▶ **ACTIVITY**
For each line in the data below, write an exact copy.

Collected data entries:

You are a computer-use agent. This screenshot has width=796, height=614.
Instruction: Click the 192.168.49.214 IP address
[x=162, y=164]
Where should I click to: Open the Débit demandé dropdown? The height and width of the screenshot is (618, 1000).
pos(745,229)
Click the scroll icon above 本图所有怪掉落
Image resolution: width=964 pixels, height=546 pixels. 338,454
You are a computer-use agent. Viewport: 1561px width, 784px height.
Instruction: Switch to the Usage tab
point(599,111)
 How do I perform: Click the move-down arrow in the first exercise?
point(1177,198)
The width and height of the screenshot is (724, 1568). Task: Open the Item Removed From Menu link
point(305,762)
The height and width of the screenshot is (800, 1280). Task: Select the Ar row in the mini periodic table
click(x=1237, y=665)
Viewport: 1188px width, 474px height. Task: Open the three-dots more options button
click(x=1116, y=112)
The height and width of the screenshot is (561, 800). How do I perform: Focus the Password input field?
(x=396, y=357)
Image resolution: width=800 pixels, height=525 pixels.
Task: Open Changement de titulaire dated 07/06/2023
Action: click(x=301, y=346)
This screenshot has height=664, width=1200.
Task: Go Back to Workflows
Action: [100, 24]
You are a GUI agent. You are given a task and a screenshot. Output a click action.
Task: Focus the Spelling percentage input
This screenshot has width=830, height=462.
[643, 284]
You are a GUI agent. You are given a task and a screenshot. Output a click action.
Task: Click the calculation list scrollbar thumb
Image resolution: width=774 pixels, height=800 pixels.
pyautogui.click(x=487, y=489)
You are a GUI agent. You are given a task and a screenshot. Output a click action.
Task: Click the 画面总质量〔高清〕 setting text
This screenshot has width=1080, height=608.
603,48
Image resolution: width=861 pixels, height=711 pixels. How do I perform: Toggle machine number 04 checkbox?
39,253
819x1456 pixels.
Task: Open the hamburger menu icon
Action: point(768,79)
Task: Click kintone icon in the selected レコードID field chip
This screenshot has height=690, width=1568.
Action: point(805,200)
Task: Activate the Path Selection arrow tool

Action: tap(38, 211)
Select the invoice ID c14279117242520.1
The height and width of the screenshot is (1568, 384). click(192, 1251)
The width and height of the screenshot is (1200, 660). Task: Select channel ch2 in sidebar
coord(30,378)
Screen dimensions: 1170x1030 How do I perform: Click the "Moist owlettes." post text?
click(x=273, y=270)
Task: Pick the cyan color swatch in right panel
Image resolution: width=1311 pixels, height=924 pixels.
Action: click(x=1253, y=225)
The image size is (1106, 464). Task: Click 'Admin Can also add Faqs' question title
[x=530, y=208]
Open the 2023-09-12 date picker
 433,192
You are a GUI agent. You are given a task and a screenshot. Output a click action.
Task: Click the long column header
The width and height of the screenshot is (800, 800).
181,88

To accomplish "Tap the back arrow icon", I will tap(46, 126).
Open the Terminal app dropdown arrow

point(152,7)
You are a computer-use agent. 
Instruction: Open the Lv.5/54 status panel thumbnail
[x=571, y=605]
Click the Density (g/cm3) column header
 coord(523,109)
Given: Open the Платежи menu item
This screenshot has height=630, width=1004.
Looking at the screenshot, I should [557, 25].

▶ **SOLUTION BELOW**
You are a computer-use agent. This screenshot has width=796, height=614.
Instruction: Click the 192.168.49.214 IP address
[x=162, y=164]
Where should I click to: Open the Débit demandé dropdown? The height and width of the screenshot is (618, 1000).
pos(745,229)
Click the scroll icon above 本图所有怪掉落
Image resolution: width=964 pixels, height=546 pixels. 338,454
You are a computer-use agent. Viewport: 1561px width, 784px height.
Instruction: Switch to the Usage tab
point(599,111)
 How do I perform: Click the move-down arrow in the first exercise?
point(1177,198)
The width and height of the screenshot is (724, 1568). Task: Open the Item Removed From Menu link
point(305,762)
The height and width of the screenshot is (800, 1280). Task: Select the Ar row in the mini periodic table
click(x=1237, y=665)
Viewport: 1188px width, 474px height. Task: Open the three-dots more options button
click(x=1116, y=112)
The height and width of the screenshot is (561, 800). How do I perform: Focus the Password input field?
(x=396, y=357)
Image resolution: width=800 pixels, height=525 pixels.
Task: Open Changement de titulaire dated 07/06/2023
Action: click(x=301, y=346)
This screenshot has height=664, width=1200.
Task: Go Back to Workflows
Action: [100, 24]
You are a GUI agent. You are given a task and a screenshot. Output a click action.
Task: Focus the Spelling percentage input
This screenshot has width=830, height=462.
[643, 284]
You are a GUI agent. You are given a task and a screenshot. Output a click action.
Task: Click the calculation list scrollbar thumb
Image resolution: width=774 pixels, height=800 pixels.
pyautogui.click(x=487, y=489)
You are a GUI agent. You are given a task and a screenshot. Output a click action.
Task: Click the 画面总质量〔高清〕 setting text
This screenshot has width=1080, height=608.
603,48
Image resolution: width=861 pixels, height=711 pixels. How do I perform: Toggle machine number 04 checkbox?
39,253
819x1456 pixels.
Task: Open the hamburger menu icon
Action: point(768,79)
Task: Click kintone icon in the selected レコードID field chip
This screenshot has height=690, width=1568.
Action: point(805,200)
Task: Activate the Path Selection arrow tool

Action: tap(38, 211)
Select the invoice ID c14279117242520.1
The height and width of the screenshot is (1568, 384). click(192, 1251)
The width and height of the screenshot is (1200, 660). Task: Select channel ch2 in sidebar
coord(30,378)
Screen dimensions: 1170x1030 How do I perform: Click the "Moist owlettes." post text?
click(x=273, y=270)
Task: Pick the cyan color swatch in right panel
Image resolution: width=1311 pixels, height=924 pixels.
Action: click(x=1253, y=225)
The image size is (1106, 464). Task: Click 'Admin Can also add Faqs' question title
[x=530, y=208]
Open the 2023-09-12 date picker
 433,192
You are a GUI agent. You are given a task and a screenshot. Output a click action.
Task: Click the long column header
The width and height of the screenshot is (800, 800).
181,88

To accomplish "Tap the back arrow icon", I will tap(46, 126).
Open the Terminal app dropdown arrow

point(152,7)
You are a computer-use agent. 
Instruction: Open the Lv.5/54 status panel thumbnail
[x=571, y=605]
Click the Density (g/cm3) column header
 coord(523,109)
Given: Open the Платежи menu item
This screenshot has height=630, width=1004.
Looking at the screenshot, I should [557, 25].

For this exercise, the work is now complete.